Nationwide wins, Tax payers lose

The news that the Nationwide is to take over the Dunfermline Building Society is good news for the Nationwide, but lumbers the tax payer with yet more debt.

Nationwide has bought the Dunfermline Building Society and thereby safe guarded the savers and borrowers of this failing mutual society.

Nationwide, however, has agreed to buy the best bits of the Society and will not be saddled with the Dunfermline’s £1.5bn of bad loans, which are to be passed to the Treasury.

So Nationwide will be acquiring the prime mortgage business, the high street branches, head office and savings accounts from the Dunfermline, all of which should boost the profitability of Nationwide in the months to come.

On the other hand, the taxpayer is to pick up yet another £1.5bn of toxic loans.

Should the Dunfermline have been allowed to fail, then the ramifications for the economy would have been horrendous. We don’t want to see another line of savers rushing to extract their savings from yet another failed bank or building society.
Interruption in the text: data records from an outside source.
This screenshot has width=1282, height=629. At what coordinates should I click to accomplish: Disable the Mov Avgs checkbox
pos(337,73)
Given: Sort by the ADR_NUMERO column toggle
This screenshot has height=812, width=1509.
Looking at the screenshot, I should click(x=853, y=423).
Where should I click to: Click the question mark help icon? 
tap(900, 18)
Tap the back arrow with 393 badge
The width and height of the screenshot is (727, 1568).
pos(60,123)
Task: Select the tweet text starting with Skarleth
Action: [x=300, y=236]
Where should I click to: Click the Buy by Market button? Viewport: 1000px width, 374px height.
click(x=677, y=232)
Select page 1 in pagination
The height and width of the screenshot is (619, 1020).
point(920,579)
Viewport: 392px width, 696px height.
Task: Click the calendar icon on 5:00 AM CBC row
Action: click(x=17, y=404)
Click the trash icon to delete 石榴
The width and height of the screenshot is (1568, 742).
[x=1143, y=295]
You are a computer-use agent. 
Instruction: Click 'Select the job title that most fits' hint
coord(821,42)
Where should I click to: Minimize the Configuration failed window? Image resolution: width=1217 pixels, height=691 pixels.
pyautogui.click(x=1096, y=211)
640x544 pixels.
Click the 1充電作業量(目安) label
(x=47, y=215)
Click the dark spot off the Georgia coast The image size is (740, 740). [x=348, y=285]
The Government had little choice but to step in and save the Dunfermline, just as it did with the Cheshire Building Society and Northern Rock. Unfortunately there will be other names to add to this list before this financial crisis is over.

As the crisis deepens, though, the Nationwide is emerging as a clear winner. Through careful lending practises and competitive loans and savings rates, it has built a solid business whilst other financial institutions have boomed and bust spectacularly.

Nationwide is slowly acquiring the juicy assets of a number of failed competitors whilst leaving the bad assets to be picked by the taxpayer.

So the Nationwide wins, again. And the tax payer is laden with another big bag of toxic debt.

The problem is, that the tax payer is you and me. It is us who will be picking up the bill at some point in the near future.